→ **Exercise requirements**:
With the listing in front of you, retype it exactly.

------ Data supplied

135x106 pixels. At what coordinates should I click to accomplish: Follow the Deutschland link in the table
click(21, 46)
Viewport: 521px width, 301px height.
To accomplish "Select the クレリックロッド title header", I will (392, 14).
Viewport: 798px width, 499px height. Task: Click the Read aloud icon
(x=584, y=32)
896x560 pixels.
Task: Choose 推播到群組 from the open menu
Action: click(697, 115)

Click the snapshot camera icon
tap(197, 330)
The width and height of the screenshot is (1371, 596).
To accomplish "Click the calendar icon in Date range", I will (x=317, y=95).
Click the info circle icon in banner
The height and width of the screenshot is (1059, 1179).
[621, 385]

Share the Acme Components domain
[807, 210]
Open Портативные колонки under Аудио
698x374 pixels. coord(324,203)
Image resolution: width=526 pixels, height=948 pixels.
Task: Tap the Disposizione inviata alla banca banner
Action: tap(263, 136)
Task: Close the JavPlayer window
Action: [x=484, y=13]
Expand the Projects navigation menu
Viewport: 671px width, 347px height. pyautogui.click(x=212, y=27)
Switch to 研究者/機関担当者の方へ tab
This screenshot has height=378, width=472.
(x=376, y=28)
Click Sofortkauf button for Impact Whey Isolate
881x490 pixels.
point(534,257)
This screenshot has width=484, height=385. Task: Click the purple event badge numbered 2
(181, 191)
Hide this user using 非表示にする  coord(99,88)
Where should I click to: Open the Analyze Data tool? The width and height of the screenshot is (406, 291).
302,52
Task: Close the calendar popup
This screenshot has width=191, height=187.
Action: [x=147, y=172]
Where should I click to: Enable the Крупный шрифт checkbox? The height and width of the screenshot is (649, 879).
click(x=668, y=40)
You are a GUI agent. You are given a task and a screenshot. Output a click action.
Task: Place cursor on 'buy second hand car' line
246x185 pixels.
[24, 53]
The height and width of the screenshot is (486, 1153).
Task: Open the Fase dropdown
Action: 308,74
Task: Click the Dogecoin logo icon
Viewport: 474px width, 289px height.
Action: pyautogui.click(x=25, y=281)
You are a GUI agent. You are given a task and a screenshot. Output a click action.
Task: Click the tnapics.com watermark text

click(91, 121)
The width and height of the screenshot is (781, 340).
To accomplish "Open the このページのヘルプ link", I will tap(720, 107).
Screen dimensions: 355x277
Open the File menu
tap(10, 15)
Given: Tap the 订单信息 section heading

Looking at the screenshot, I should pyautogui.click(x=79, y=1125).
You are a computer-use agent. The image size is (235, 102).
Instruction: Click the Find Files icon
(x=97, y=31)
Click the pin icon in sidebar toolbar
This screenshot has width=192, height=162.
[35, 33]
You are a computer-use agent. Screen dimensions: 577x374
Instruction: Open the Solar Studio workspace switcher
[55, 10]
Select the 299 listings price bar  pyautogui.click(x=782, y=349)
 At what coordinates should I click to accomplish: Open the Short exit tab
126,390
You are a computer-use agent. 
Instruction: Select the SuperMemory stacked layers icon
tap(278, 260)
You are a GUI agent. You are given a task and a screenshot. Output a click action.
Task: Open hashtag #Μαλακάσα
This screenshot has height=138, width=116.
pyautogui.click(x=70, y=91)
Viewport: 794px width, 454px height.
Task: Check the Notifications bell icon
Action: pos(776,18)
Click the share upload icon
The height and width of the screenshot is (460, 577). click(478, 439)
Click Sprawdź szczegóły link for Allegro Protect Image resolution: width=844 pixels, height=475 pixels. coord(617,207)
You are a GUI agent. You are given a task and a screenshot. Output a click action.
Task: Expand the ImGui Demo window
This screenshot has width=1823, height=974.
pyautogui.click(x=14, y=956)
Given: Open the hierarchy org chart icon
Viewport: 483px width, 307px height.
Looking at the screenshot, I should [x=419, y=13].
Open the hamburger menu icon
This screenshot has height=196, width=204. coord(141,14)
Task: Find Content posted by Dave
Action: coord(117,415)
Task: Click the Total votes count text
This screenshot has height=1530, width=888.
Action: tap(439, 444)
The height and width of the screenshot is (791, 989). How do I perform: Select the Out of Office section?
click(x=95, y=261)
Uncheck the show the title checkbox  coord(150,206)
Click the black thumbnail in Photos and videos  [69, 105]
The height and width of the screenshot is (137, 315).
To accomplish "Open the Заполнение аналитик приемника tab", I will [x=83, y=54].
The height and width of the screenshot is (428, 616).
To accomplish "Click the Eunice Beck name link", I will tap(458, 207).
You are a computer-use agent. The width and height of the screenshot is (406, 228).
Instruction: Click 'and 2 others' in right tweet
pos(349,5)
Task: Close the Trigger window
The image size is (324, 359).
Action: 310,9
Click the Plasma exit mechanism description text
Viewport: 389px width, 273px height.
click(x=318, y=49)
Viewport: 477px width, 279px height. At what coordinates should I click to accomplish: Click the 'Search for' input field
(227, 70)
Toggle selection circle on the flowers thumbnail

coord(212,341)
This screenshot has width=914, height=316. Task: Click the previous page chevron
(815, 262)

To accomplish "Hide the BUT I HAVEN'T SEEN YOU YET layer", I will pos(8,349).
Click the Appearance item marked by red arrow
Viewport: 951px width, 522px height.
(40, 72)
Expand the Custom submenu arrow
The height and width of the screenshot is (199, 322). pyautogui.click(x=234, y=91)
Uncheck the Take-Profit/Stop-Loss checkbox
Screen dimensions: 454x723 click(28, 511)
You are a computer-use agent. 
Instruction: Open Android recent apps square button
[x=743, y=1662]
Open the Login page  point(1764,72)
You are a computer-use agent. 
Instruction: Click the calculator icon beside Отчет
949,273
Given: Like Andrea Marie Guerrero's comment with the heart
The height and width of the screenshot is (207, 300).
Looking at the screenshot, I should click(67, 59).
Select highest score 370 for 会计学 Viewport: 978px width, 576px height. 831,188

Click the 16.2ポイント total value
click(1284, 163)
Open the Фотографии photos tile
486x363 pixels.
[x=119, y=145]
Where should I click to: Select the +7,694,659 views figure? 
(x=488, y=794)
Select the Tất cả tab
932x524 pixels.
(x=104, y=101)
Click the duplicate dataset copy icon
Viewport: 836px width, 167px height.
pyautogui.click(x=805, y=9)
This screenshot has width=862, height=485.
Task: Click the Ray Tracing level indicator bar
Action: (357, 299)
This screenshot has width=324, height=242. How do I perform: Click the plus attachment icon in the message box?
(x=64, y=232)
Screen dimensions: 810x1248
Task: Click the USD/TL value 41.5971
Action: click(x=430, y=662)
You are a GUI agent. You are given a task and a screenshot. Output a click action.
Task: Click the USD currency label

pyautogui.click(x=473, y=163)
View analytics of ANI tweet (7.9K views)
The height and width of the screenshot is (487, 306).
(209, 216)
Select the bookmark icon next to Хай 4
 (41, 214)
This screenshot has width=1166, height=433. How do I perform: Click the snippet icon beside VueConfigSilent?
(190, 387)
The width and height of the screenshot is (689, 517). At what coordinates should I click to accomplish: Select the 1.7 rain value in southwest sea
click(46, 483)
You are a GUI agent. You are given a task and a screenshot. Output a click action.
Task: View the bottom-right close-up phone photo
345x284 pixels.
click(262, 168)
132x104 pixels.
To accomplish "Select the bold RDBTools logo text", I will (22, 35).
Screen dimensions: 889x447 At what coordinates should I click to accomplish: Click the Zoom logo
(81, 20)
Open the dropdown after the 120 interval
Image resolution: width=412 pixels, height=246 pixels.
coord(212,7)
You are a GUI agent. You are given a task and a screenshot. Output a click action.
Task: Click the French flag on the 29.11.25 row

------------

→ **Response box**:
135x106 pixels. At what coordinates should I click to accomplish: Follow the Deutschland link in the table
click(21, 46)
Viewport: 521px width, 301px height.
To accomplish "Select the クレリックロッド title header", I will (392, 14).
Viewport: 798px width, 499px height. Task: Click the Read aloud icon
(x=584, y=32)
896x560 pixels.
Task: Choose 推播到群組 from the open menu
Action: click(697, 115)

Click the snapshot camera icon
tap(197, 330)
The width and height of the screenshot is (1371, 596).
To accomplish "Click the calendar icon in Date range", I will (x=317, y=95).
Click the info circle icon in banner
The height and width of the screenshot is (1059, 1179).
[621, 385]

Share the Acme Components domain
[807, 210]
Open Портативные колонки under Аудио
698x374 pixels. coord(324,203)
Image resolution: width=526 pixels, height=948 pixels.
Task: Tap the Disposizione inviata alla banca banner
Action: tap(263, 136)
Task: Close the JavPlayer window
Action: [x=484, y=13]
Expand the Projects navigation menu
Viewport: 671px width, 347px height. pyautogui.click(x=212, y=27)
Switch to 研究者/機関担当者の方へ tab
This screenshot has height=378, width=472.
(x=376, y=28)
Click Sofortkauf button for Impact Whey Isolate
881x490 pixels.
point(534,257)
This screenshot has width=484, height=385. Task: Click the purple event badge numbered 2
(181, 191)
Hide this user using 非表示にする  coord(99,88)
Where should I click to: Open the Analyze Data tool? The width and height of the screenshot is (406, 291).
302,52
Task: Close the calendar popup
This screenshot has width=191, height=187.
Action: [x=147, y=172]
Where should I click to: Enable the Крупный шрифт checkbox? The height and width of the screenshot is (649, 879).
click(x=668, y=40)
You are a GUI agent. You are given a task and a screenshot. Output a click action.
Task: Place cursor on 'buy second hand car' line
246x185 pixels.
[24, 53]
The height and width of the screenshot is (486, 1153).
Task: Open the Fase dropdown
Action: 308,74
Task: Click the Dogecoin logo icon
Viewport: 474px width, 289px height.
Action: pyautogui.click(x=25, y=281)
You are a GUI agent. You are given a task and a screenshot. Output a click action.
Task: Click the tnapics.com watermark text

click(91, 121)
The width and height of the screenshot is (781, 340).
To accomplish "Open the このページのヘルプ link", I will tap(720, 107).
Screen dimensions: 355x277
Open the File menu
tap(10, 15)
Given: Tap the 订单信息 section heading

Looking at the screenshot, I should pyautogui.click(x=79, y=1125).
You are a computer-use agent. The image size is (235, 102).
Instruction: Click the Find Files icon
(x=97, y=31)
Click the pin icon in sidebar toolbar
This screenshot has width=192, height=162.
[35, 33]
You are a computer-use agent. Screen dimensions: 577x374
Instruction: Open the Solar Studio workspace switcher
[55, 10]
Select the 299 listings price bar  pyautogui.click(x=782, y=349)
 At what coordinates should I click to accomplish: Open the Short exit tab
126,390
You are a computer-use agent. 
Instruction: Select the SuperMemory stacked layers icon
tap(278, 260)
You are a GUI agent. You are given a task and a screenshot. Output a click action.
Task: Open hashtag #Μαλακάσα
This screenshot has height=138, width=116.
pyautogui.click(x=70, y=91)
Viewport: 794px width, 454px height.
Task: Check the Notifications bell icon
Action: pos(776,18)
Click the share upload icon
The height and width of the screenshot is (460, 577). click(478, 439)
Click Sprawdź szczegóły link for Allegro Protect Image resolution: width=844 pixels, height=475 pixels. coord(617,207)
You are a GUI agent. You are given a task and a screenshot. Output a click action.
Task: Expand the ImGui Demo window
This screenshot has width=1823, height=974.
pyautogui.click(x=14, y=956)
Given: Open the hierarchy org chart icon
Viewport: 483px width, 307px height.
Looking at the screenshot, I should [x=419, y=13].
Open the hamburger menu icon
This screenshot has height=196, width=204. coord(141,14)
Task: Find Content posted by Dave
Action: coord(117,415)
Task: Click the Total votes count text
This screenshot has height=1530, width=888.
Action: tap(439, 444)
The height and width of the screenshot is (791, 989). How do I perform: Select the Out of Office section?
click(x=95, y=261)
Uncheck the show the title checkbox  coord(150,206)
Click the black thumbnail in Photos and videos  [69, 105]
The height and width of the screenshot is (137, 315).
To accomplish "Open the Заполнение аналитик приемника tab", I will [x=83, y=54].
The height and width of the screenshot is (428, 616).
To accomplish "Click the Eunice Beck name link", I will tap(458, 207).
You are a computer-use agent. The width and height of the screenshot is (406, 228).
Instruction: Click 'and 2 others' in right tweet
pos(349,5)
Task: Close the Trigger window
The image size is (324, 359).
Action: 310,9
Click the Plasma exit mechanism description text
Viewport: 389px width, 273px height.
click(x=318, y=49)
Viewport: 477px width, 279px height. At what coordinates should I click to accomplish: Click the 'Search for' input field
(227, 70)
Toggle selection circle on the flowers thumbnail

coord(212,341)
This screenshot has width=914, height=316. Task: Click the previous page chevron
(815, 262)

To accomplish "Hide the BUT I HAVEN'T SEEN YOU YET layer", I will pos(8,349).
Click the Appearance item marked by red arrow
Viewport: 951px width, 522px height.
(40, 72)
Expand the Custom submenu arrow
The height and width of the screenshot is (199, 322). pyautogui.click(x=234, y=91)
Uncheck the Take-Profit/Stop-Loss checkbox
Screen dimensions: 454x723 click(28, 511)
You are a computer-use agent. 
Instruction: Open Android recent apps square button
[x=743, y=1662]
Open the Login page  point(1764,72)
You are a computer-use agent. 
Instruction: Click the calculator icon beside Отчет
949,273
Given: Like Andrea Marie Guerrero's comment with the heart
The height and width of the screenshot is (207, 300).
Looking at the screenshot, I should click(67, 59).
Select highest score 370 for 会计学 Viewport: 978px width, 576px height. 831,188

Click the 16.2ポイント total value
click(1284, 163)
Open the Фотографии photos tile
486x363 pixels.
[x=119, y=145]
Where should I click to: Select the +7,694,659 views figure? 
(x=488, y=794)
Select the Tất cả tab
932x524 pixels.
(x=104, y=101)
Click the duplicate dataset copy icon
Viewport: 836px width, 167px height.
pyautogui.click(x=805, y=9)
This screenshot has width=862, height=485.
Task: Click the Ray Tracing level indicator bar
Action: (357, 299)
This screenshot has width=324, height=242. How do I perform: Click the plus attachment icon in the message box?
(x=64, y=232)
Screen dimensions: 810x1248
Task: Click the USD/TL value 41.5971
Action: click(x=430, y=662)
You are a GUI agent. You are given a task and a screenshot. Output a click action.
Task: Click the USD currency label

pyautogui.click(x=473, y=163)
View analytics of ANI tweet (7.9K views)
The height and width of the screenshot is (487, 306).
(209, 216)
Select the bookmark icon next to Хай 4
 (41, 214)
This screenshot has width=1166, height=433. How do I perform: Click the snippet icon beside VueConfigSilent?
(190, 387)
The width and height of the screenshot is (689, 517). At what coordinates should I click to accomplish: Select the 1.7 rain value in southwest sea
click(46, 483)
You are a GUI agent. You are given a task and a screenshot. Output a click action.
Task: View the bottom-right close-up phone photo
345x284 pixels.
click(262, 168)
132x104 pixels.
To accomplish "Select the bold RDBTools logo text", I will (22, 35).
Screen dimensions: 889x447 At what coordinates should I click to accomplish: Click the Zoom logo
(81, 20)
Open the dropdown after the 120 interval
Image resolution: width=412 pixels, height=246 pixels.
coord(212,7)
You are a GUI agent. You are given a task and a screenshot. Output a click action.
Task: Click the French flag on the 29.11.25 row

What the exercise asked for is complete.